Démotivation des MG les plus impliqués

Les chevilles ouvrières des projets de PMG et des Cercles, consacrant bénévolement du temps, de l’énergie, assumant ces fonctions stressantes et inhabituelles, en plus de leur travail conséquent, risquent de baisser les bras. Mais qu’elles ne culpabilisent pas: elles pourront regarder les patients, qui n’auront pas trouvé de médecin de garde, droit dans les yeux en leur disant qu’elles ont fait tout ce qui était possible de faire à leur échelon mais que les pouvoirs publics n’ont pas jugé bon de les soutenir.

Les conséquences d’un tel changement dépasseront la problématique de la garde de par la baisse d’attractivité de notre profession envers les étudiants au profit de spécialités déjà surabondantes, accentuant le déficit de généralistes et le non-respect des règles de répartition des agréments.

SVP, Madame la Ministre, un contact

Madame la Ministre, je ne sais pas si vous lirez cette lettre ou si elle restera sur le bureau d’un de vos conseillers.

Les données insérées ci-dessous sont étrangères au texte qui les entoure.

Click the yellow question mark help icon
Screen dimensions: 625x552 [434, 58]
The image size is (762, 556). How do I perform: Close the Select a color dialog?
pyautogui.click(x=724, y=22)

Mais s’il vous reste un quelconque souhait d’appliquer l’accord de gouvernement en matière de réforme de la garde, si vous pensez toujours que la médecine générale a un rôle à jouer dans votre système de soins de santé pendant et en dehors des heures normales de pratique, je vous encourage à prendre contact avec les hommes et les femmes qui, au sein de la profession, y travaillent depuis des années, animés par le souci de garantir des soins de qualité au patient, par des médecins en bonne santé.

Je nomme les syndicats médicaux, la branche cercles de Domus Medica (Kringloket) et le FAG (Forum des Associations de Généralistes) que je préside.

Dans l’espoir que ce courrier aura pu retenir votre attention et de pouvoir revoir avec vous ces nouvelles positions, je vous prie de croire, Madame la Ministre, à l’expression de mes salutations les plus distinguées.

 

(*) Pour rappel, cette proposition a été rejetée ce lundi, situation rarissime, par le conseil général de l’Inami. Le gouvernement l’a néanmoins adoptée hier. Dans cette proposition, Maggie De Block prend le contre-pied du Comité de l’assurance de l’Inami, où siègent médecins et mutuelles, et qui prônait le financement du développement des PMG.